Back in March, when the company surpassed and held a price above $2, I suggested the possibility of the company moving to a larger exchange. I believed a price below $2 per share was preventing the company from the listing. However, there is one other possibility that could explain why the company is yet to announce its listing. Perhaps it's because IMUC plans to apply (pdf) to the NASDAQ, a market that has changed its listing requirement (pdf) to $2.00 with a net asset value over $2.0 million. This means IMUC could be eligible for both the NASDAQ and AMEX. Either change could have significant advantages for this company and give it access to investors and capital that do not exist for the OTC stock.

Given material:

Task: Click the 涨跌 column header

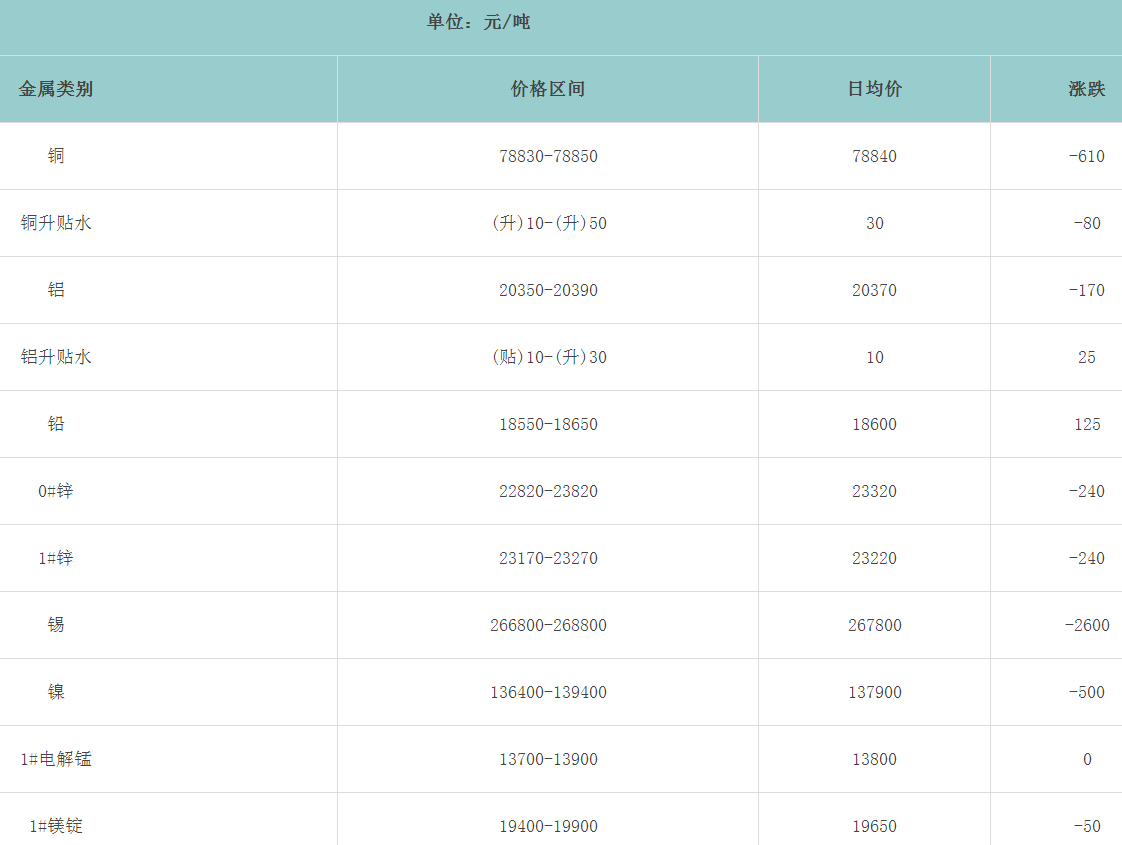Action: pyautogui.click(x=1086, y=89)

Check your understanding:
**1)** Summarize the passage about IMUC's possible exchange listing in two sentences.
**2)** Reproduce everything in the passage about IMUC's possible exchange listing from "Back in March, when" down to "the OTC stock.".

Answer list:
**1)** In March, after the company rose above $2 per share and held that price, the writer suggested it might move to a larger exchange, believing a price below $2 had been preventing the listing. Another possibility is that IMUC plans to apply to the NASDAQ, which changed its listing requirement to $2.00 with a net asset value over $2.0 million, so IMUC could be eligible for both the NASDAQ and AMEX and gain access to investors and capital unavailable to an OTC stock.

**2)**
Back in March, when the company surpassed and held a price above $2, I suggested the possibility of the company moving to a larger exchange. I believed a price below $2 per share was preventing the company from the listing. However, there is one other possibility that could explain why the company is yet to announce its listing. Perhaps it's because IMUC plans to apply (pdf) to the NASDAQ, a market that has changed its listing requirement (pdf) to $2.00 with a net asset value over $2.0 million. This means IMUC could be eligible for both the NASDAQ and AMEX. Either change could have significant advantages for this company and give it access to investors and capital that do not exist for the OTC stock.